Battling with the blank page

Illustration by Tom Gauld
Illustration by Tom Guald

Virginia Woolf said that, ‘to write a work of genius is almost always a feat of prodigious difficulty…dogs will bark, people will interrupt, money must be made.’ 26ers discuss the struggle of putting pen to paper and share their tips to overcome it.

Mike Reed

In terms of getting that novel, screenplay, whatever out from under the crushing weight of the everyday, 26ers might be interested to know I’m spending part of next week in the Cotswolds as part of the first
ever Meddle – a new venture (that I named) launched by my client Ted Pearlman.

Meddle is about gathering creative, influential people together to tackle a specific issue. This first one is all about ‘passion projects’ – those projects we all have on the back burner, wishing we could get them done and out there.

We’re hoping people will get involved by tweeting @thisismeddle with their own thoughts and experiences on this subject, including links to their blogs or other stuff they’ve found relevant and useful.

 

Kirsten Irving

Try speed writing (getting together with friends, picking a random word and taking 10 minutes to write something), collage, using anything from novels to cookbooks, or experimenting with a new form.

 

Elena Bowes

I always wear wax earplugs to block out the world and hear my thoughts. I also work better with deadlines, ideally enforced by others, to overcome creative block. When I know I have an hour to file something, I’m much more likely to focus than if I have a week. And in that hour I’ll tell myself, just write, even if it’s rubbish. Knowing that it can be rubbish relieves some of the pressure. The sense of ‘I really want to know how this turns out’ will drive you through many long nights of no results. Whereas the feeling of ‘I think I ought to do this’ dries up very quickly.
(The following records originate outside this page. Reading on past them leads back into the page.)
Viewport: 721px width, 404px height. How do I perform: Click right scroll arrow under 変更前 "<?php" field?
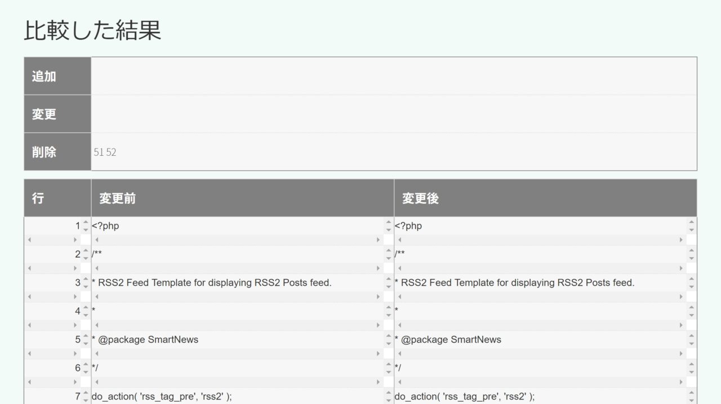[x=378, y=240]
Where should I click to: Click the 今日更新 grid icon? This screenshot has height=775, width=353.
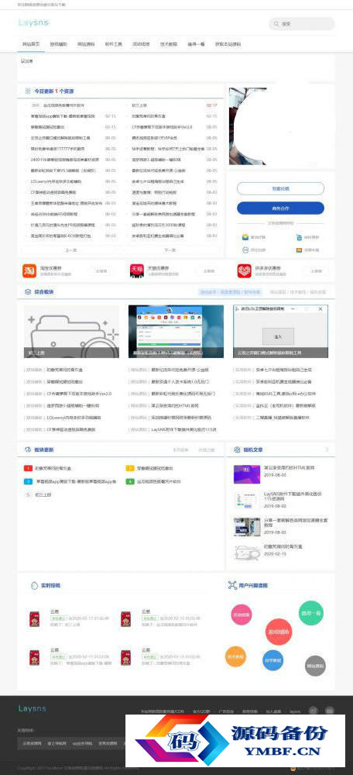click(x=28, y=91)
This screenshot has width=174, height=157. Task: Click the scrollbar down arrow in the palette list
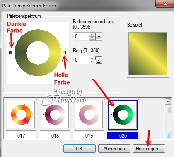(x=168, y=135)
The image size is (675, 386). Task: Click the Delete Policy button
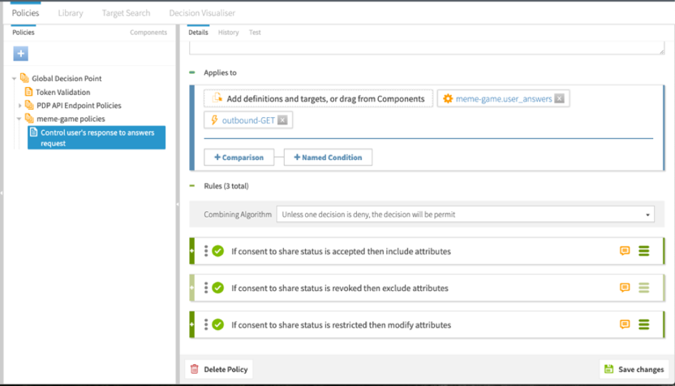pyautogui.click(x=218, y=369)
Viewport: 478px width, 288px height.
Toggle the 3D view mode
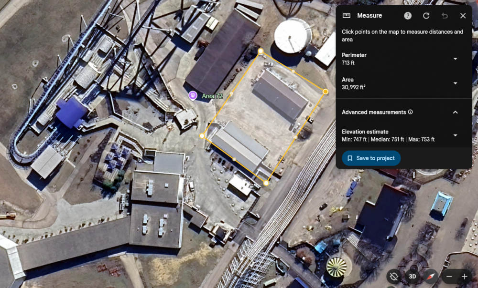tap(413, 276)
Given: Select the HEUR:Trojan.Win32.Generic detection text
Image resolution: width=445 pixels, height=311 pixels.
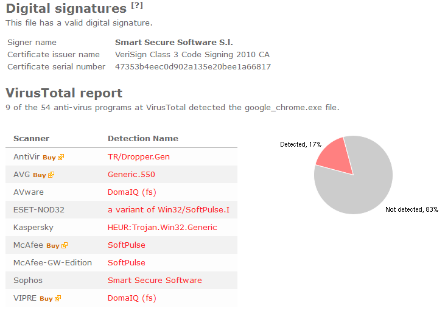Looking at the screenshot, I should pos(162,228).
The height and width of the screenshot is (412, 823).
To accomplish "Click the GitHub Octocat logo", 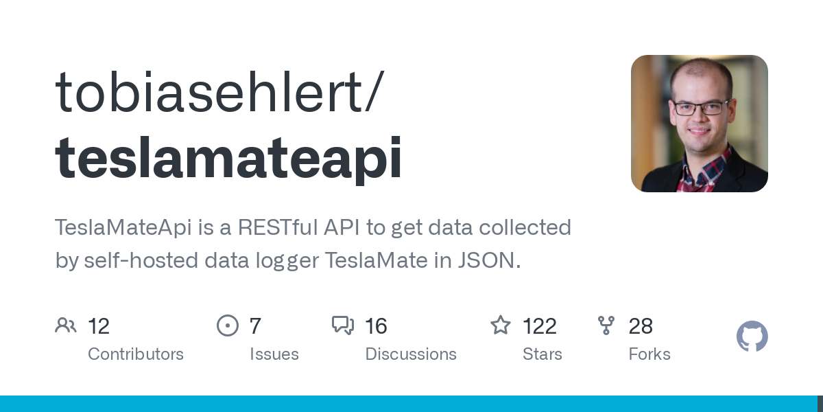I will click(752, 336).
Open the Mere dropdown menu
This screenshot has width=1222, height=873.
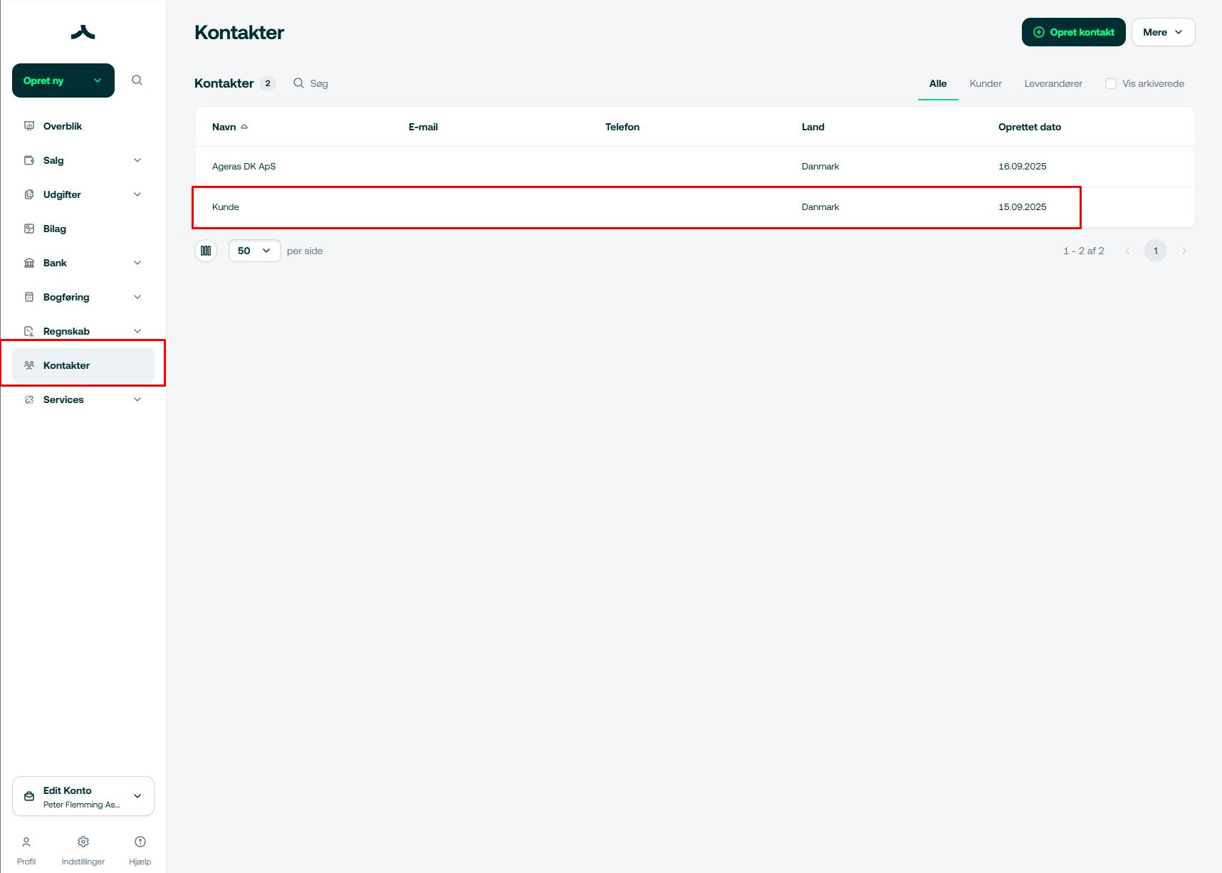pos(1163,32)
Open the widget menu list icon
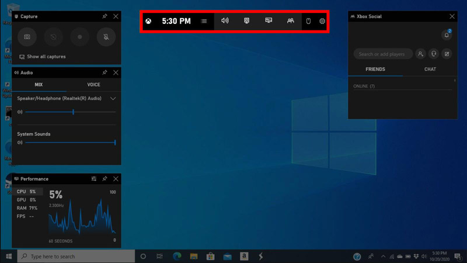The height and width of the screenshot is (263, 467). click(204, 22)
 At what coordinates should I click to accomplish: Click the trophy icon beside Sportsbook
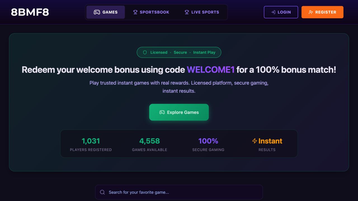point(135,12)
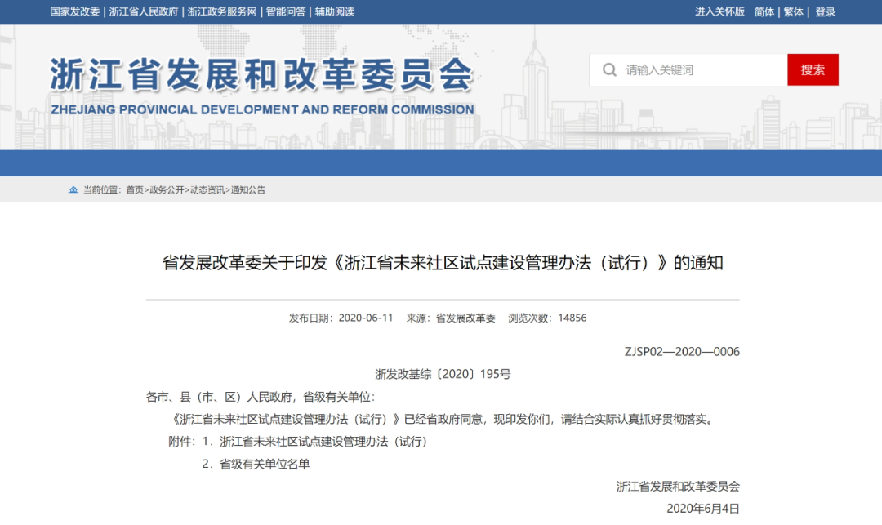The height and width of the screenshot is (525, 882).
Task: Switch display to 简体 characters
Action: (x=764, y=12)
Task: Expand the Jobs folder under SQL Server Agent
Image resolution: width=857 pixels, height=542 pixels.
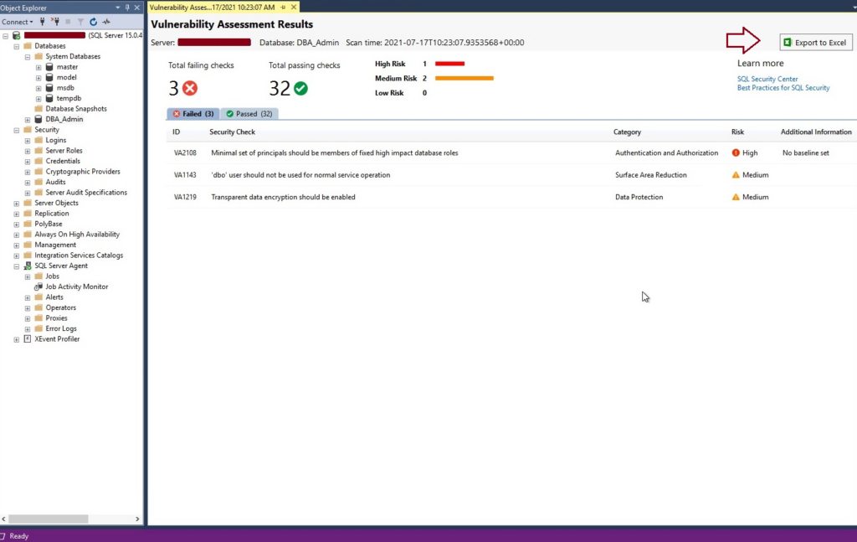Action: (x=28, y=276)
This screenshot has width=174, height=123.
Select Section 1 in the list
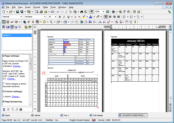[17, 35]
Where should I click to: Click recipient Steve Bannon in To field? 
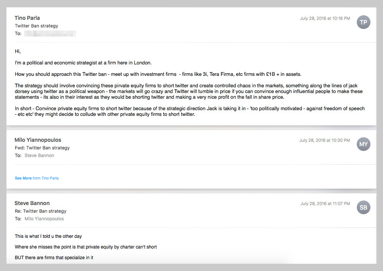(39, 156)
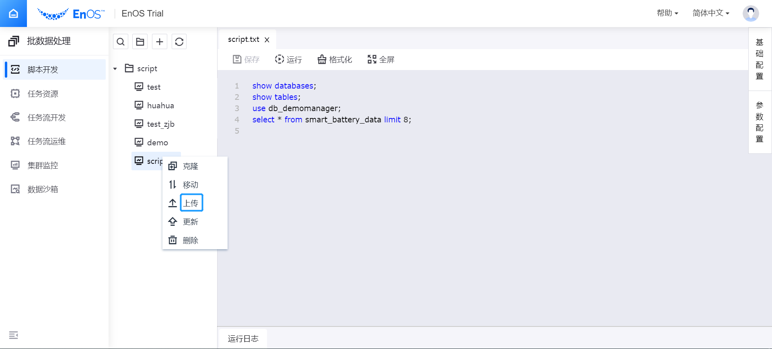Choose 删除 in the context menu
The width and height of the screenshot is (772, 349).
pos(190,240)
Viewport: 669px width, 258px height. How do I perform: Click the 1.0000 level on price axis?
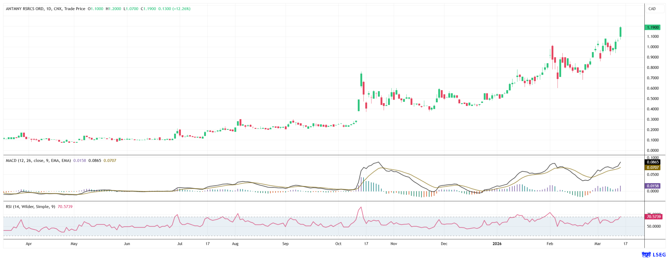pyautogui.click(x=653, y=47)
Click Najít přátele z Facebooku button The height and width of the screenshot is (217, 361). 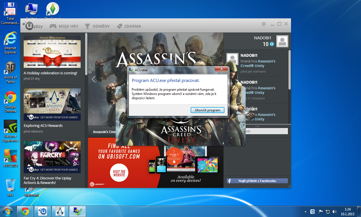pos(257,181)
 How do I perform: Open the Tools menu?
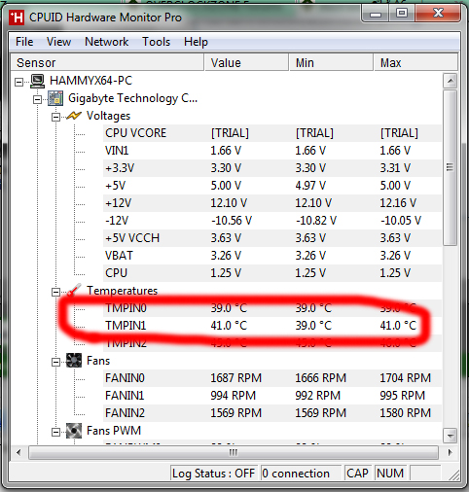point(156,42)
‘Pick a topic that you think will resonate with the greater audience, but that you’re also passionate about,’ advised author Gal Beckerman at a writing seminar last week. Beckerman wrote When They Come For Us, We’ll Be Gone, the Epic Struggle to Save Soviet Jewry, which was praised by both The New Yorker and the Washington Post as one of the best books in 2010. ‘At the end of the day when you’re alone with yourself in that long dark tunnel you have to think that it matters. You need the willpower to get you through the darker moments of writing, ‘ adds Beckerman.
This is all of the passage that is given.